Yahoo! Begins Cash Tender Offer to Acquire interclick, inc.
November 15, 2011
SUNNYVALE, Calif. - Yahoo! Inc. (NASDAQ:YHOO), through a wholly owned subsidiary, is commencing today an all cash tender offer to acquire the outstanding shares of common stock of interclick, inc. (NASDAQ:ICLK) at a price of $9.00 per share, without interest and less any applicable withholding taxes. The tender offer is being made pursuant to an Offer to Purchase, dated November 15, 2011, and in connection with an Agreement and Plan of Merger, dated October 31, 2011 (the "Merger Agreement"), which Yahoo! and interclick previously announced on November 1, 2011.

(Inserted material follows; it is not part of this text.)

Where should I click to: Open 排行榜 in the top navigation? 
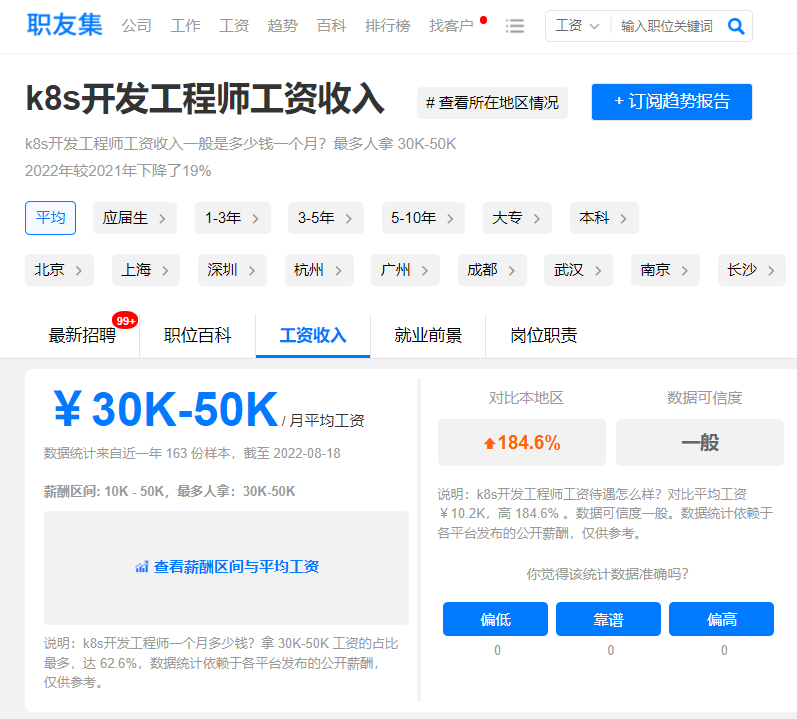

The tender offer and any withdrawal rights to which interclick's stockholders may be entitled will expire at 12:00 midnight EST on December 13, 2011, unless the tender offer is extended in accordance with the Merger Agreement. Following the acceptance for payment of shares in the tender offer and completion of the transactions contemplated in the Merger Agreement, interclick will become a wholly-owned subsidiary of Yahoo!.
There is no financing condition to the tender offer. The closing of the tender offer is conditioned on the tender of at least a majority of the outstanding shares of interclick's common stock on a fully diluted basis, the expiration or early termination of the applicable waiting period under the Hart-Scott-Rodino Antitrust Improvements Act and other conditions described in the Offer to Purchase.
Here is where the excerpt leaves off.